Number of slots to allocate for each worker.

Naming and Shortcuts

--job-name-prefix <string>

The prefix to use to automatically generate a Job name with an incremental index. When a Job name is omitted Run:ai will generate a Job name. The optional --job-name-prefix flag creates Job names with the provided prefix.

--name <string>

The name of the Job.

--template <string>

Load default values from a workload.

Container Definition

--add-capability <stringArray>

Add linux capabilities to the container.

-a | --annotation <stringArray>

Set annotations variables in the container.

--attach

Default is false. If set to true, wait for the Pod to start running. When the pod starts running, attach to the Pod. The flag is equivalent to the command runai attach.

The --attach flag also sets --tty and --stdin to true.

--command

Overrides the image's entry point with the command supplied after '--'. When not using the --command flag, the entry point will not be overrided and the string after -- will be appended as arguments to the entry point command.

Example:

--command -- run.sh 1 54 will start the docker and run run.sh 1 54

-- script.py 10000 will augment script.py 10000 to the entry point command (e.g. python)

--create-home-dir

Create a temporary home directory for the user in the container. Data saved in this directory will not be saved when the container exits. For more information see non root containers.

-e <stringArray> | --environment`

Define environment variables to be set in the container. To set multiple values add the flag multiple times (-e BATCH_SIZE=50 -e LEARNING_RATE=0.2).

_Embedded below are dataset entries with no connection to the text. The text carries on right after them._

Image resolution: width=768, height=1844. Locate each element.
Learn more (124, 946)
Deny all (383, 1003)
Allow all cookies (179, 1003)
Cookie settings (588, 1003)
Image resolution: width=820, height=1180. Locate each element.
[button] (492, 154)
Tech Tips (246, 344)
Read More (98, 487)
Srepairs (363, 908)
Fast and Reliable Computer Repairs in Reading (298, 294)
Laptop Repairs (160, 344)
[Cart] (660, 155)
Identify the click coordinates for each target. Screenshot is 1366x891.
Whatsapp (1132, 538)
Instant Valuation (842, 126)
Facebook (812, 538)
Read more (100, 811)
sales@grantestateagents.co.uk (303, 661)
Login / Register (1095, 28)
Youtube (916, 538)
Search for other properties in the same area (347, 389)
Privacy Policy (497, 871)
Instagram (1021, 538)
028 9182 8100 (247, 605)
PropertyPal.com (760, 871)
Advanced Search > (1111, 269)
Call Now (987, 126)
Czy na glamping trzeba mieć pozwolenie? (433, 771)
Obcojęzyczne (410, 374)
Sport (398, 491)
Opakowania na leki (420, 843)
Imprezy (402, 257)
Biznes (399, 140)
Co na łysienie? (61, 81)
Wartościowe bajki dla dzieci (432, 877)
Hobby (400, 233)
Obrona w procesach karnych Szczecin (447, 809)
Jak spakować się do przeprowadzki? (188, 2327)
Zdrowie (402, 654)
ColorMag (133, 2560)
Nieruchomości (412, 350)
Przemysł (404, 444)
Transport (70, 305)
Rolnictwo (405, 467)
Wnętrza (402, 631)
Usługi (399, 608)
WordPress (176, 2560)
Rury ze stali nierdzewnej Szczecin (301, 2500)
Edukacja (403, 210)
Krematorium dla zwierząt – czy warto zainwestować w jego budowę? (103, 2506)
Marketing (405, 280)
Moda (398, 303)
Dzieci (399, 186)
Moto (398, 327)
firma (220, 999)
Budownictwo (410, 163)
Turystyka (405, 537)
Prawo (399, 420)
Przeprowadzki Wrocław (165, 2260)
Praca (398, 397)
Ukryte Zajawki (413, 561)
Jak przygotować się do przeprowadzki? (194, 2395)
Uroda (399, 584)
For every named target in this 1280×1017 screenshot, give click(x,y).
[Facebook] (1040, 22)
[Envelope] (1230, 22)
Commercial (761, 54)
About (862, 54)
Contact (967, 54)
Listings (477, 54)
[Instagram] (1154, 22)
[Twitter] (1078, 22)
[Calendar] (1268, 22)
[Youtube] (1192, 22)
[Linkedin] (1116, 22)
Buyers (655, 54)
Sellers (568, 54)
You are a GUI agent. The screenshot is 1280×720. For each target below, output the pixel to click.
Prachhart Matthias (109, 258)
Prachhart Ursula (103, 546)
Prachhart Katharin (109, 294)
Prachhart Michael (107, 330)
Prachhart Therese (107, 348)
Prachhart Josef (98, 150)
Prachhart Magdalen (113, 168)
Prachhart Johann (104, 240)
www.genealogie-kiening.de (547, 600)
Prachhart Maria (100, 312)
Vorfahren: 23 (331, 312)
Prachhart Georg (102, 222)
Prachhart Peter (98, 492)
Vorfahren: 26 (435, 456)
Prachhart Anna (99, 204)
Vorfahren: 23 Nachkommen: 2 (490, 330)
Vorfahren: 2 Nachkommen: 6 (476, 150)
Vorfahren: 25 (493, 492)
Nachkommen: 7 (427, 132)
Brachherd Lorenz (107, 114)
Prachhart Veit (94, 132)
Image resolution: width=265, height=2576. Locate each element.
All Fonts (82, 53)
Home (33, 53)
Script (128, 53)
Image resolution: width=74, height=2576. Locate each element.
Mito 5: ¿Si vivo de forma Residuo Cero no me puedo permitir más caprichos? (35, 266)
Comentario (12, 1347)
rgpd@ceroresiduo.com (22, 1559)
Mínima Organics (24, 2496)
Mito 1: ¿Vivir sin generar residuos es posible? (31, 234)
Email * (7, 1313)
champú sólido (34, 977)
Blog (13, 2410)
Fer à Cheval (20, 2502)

--image <string> | -i <string>

Image to use when creating the container for this Job

--image-pull-policy <string>

Pulling policy of the image when starting a container. Options are:

  • Always (default): force image pulling to check whether local image already exists. If the image already exists locally and has the same digest, then the image will not be downloaded.
  • IfNotPresent: the image is pulled only if it is not already present locally.
  • Never: the image is assumed to exist locally. No attempt is made to pull the image.

For more information see Kubernetes documentation.

-l | --label <stringArray>

Set labels variables in the container.

--preferred-pod-topology-key <string>

If possible, all pods of this job will be scheduled onto nodes that have a label with this key and identical values.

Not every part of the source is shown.